Figure 1.

Excision of 5mC by DME and ROS1 DNA glycosylases. (A) The scheme of base excision by monofunctional or bifunctional DNA glycosylase. Upon encountering a base to remove (i), monofunctional DNA glycosylases catalyze the hydrolysis of an N-glycosidic bond between the base and a ribose sugar creating an AP site (ii). Bifunctional DNA glycosylases possess additional AP lyase activity that catalyzes the scission of the sugar phosphate backbone leaving the 3′-PUA (iii) by the process called β-elimination. Further δ-elimination process generates a 3′-phosphate (iv), which is a blocking lesion for subsequent polymerization. (B) Excision of 5mC by DME and ROS1. Purified MBP-DMEΔ or -ROS1Δ protein (23) was incubated with a radiolabeled 35-mer oligonucleotide duplex containing 5mC. Both 3′-PUA and 3′-phosphate were generated by β- and δ-elimination processes, respectively.
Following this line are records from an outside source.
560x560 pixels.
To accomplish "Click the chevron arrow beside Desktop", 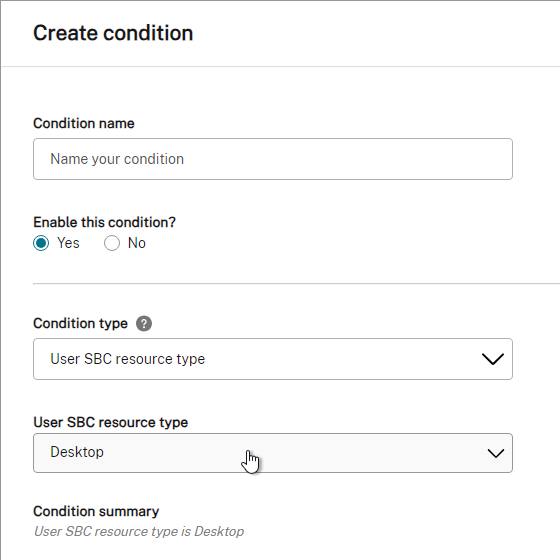I will [496, 453].
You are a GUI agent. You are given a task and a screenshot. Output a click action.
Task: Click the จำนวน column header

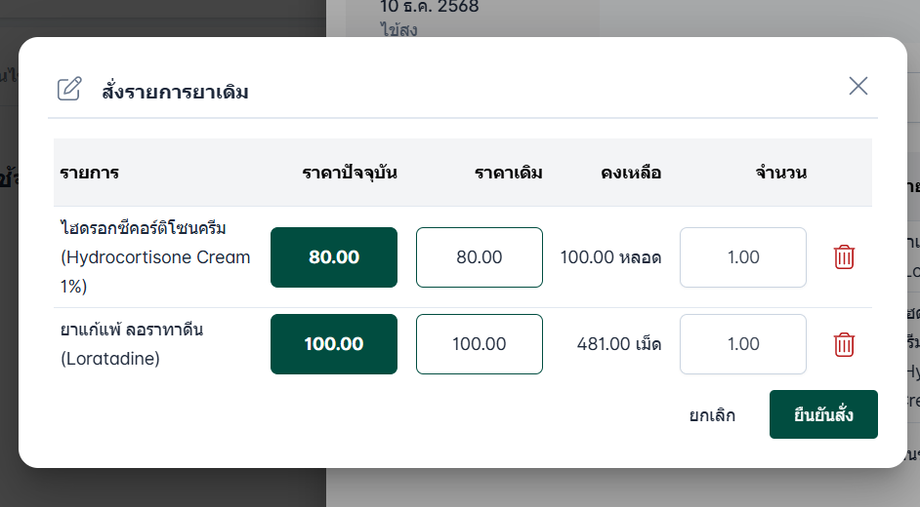[x=780, y=172]
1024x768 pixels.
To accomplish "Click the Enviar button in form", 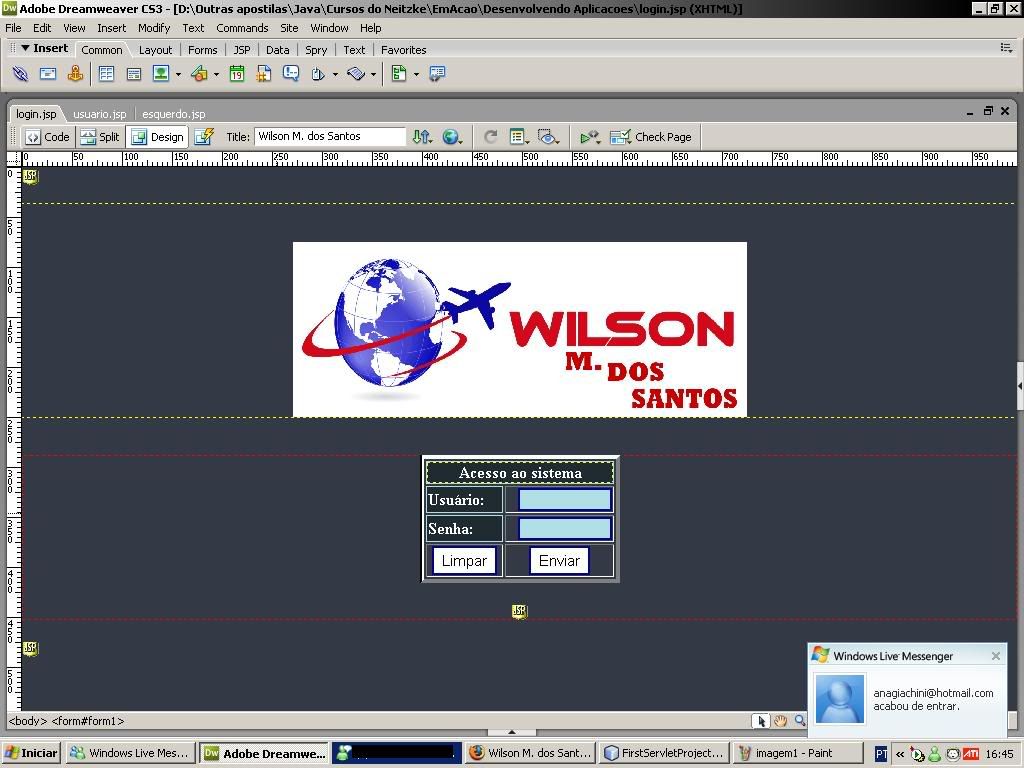I will click(x=559, y=561).

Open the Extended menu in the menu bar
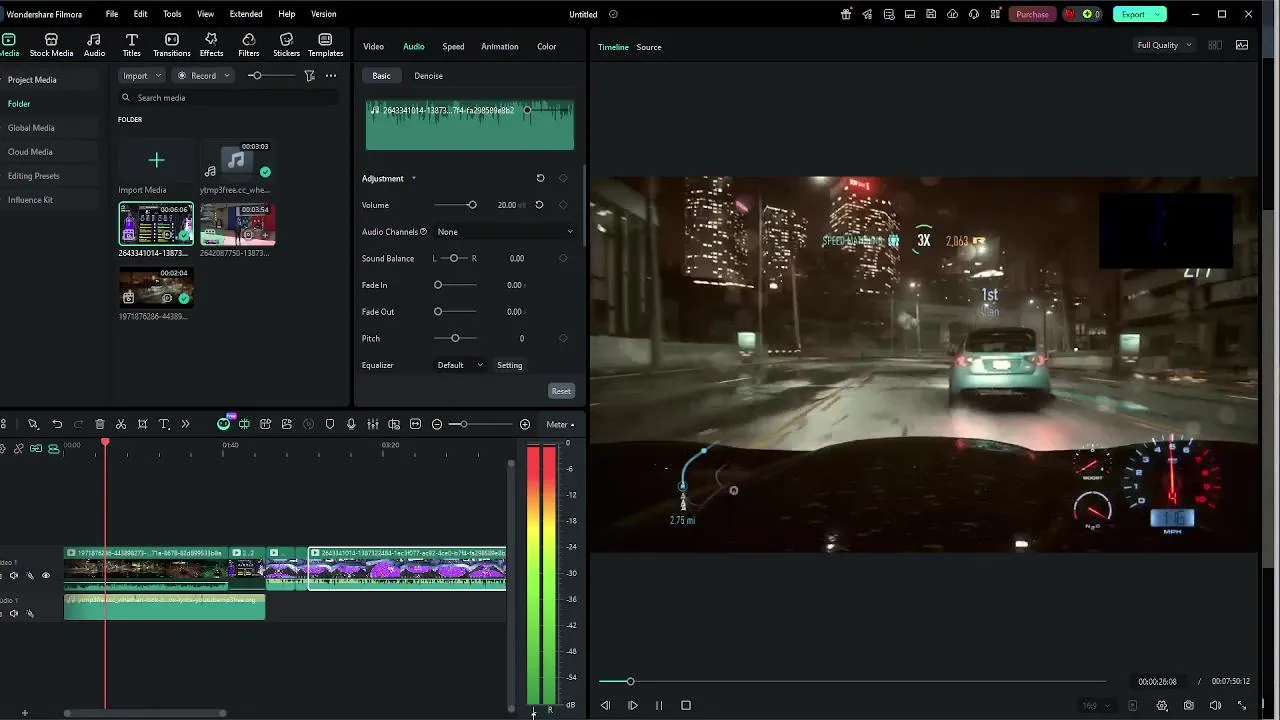click(x=245, y=14)
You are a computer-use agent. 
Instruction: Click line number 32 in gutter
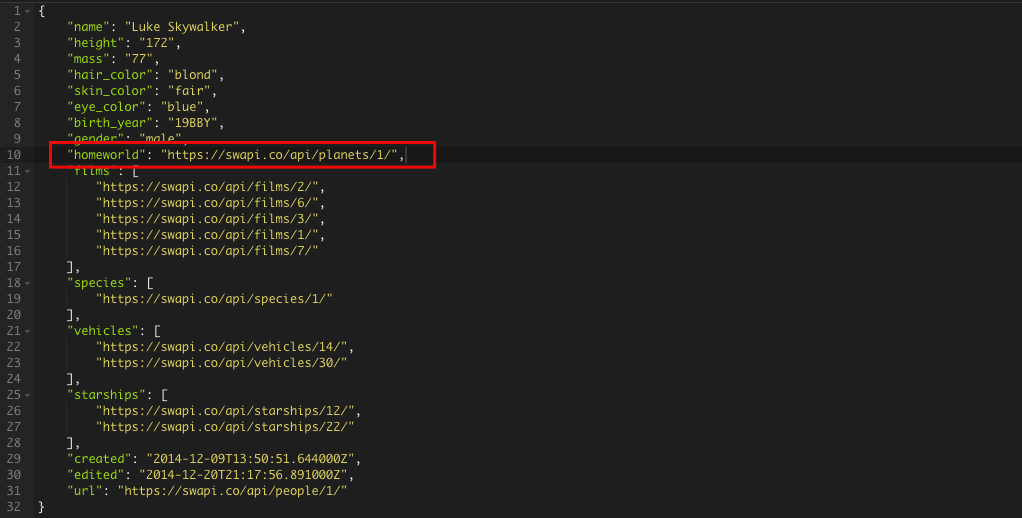tap(13, 507)
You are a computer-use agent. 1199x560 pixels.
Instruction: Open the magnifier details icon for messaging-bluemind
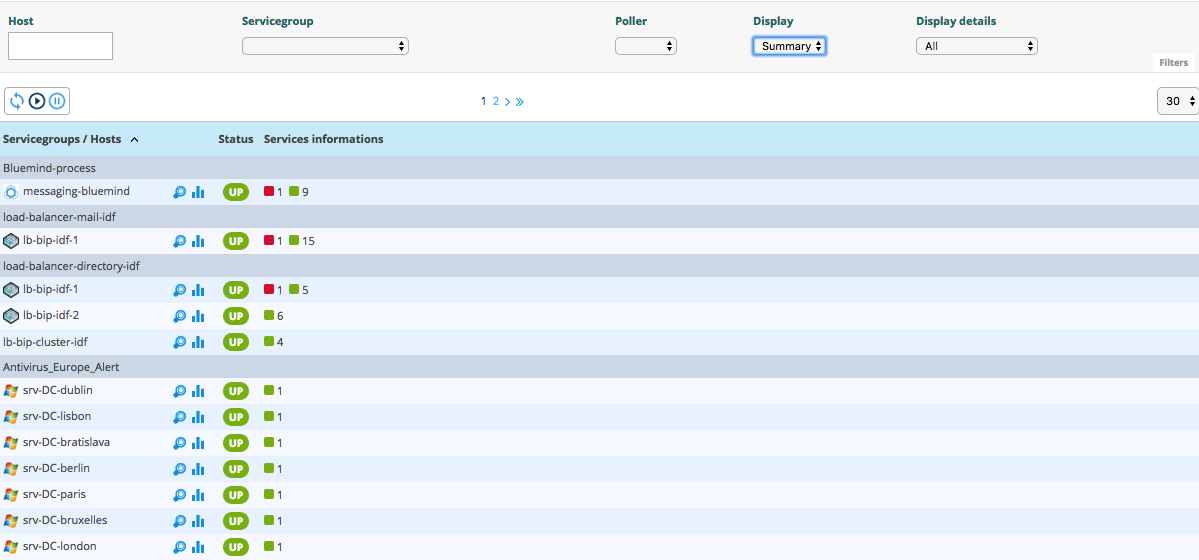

The major intermediate formed in early reaction is a 3′-PUA (β-elimination product), and as reaction proceeds, 3′-phosphate (δ-elimination product) begins to accumulate later. (C) Relative amounts of β- and δ-elimination product accumulation. The amounts of every β- and δ-elimination product from the experiments in (B) were measured using the phosphorimager and plotted over time. An arrow indicates the time point when different temperatures (4°C or 65°C) were treated for the experiment in Figure 2. Error bars represent standard deviations from three independent experiments.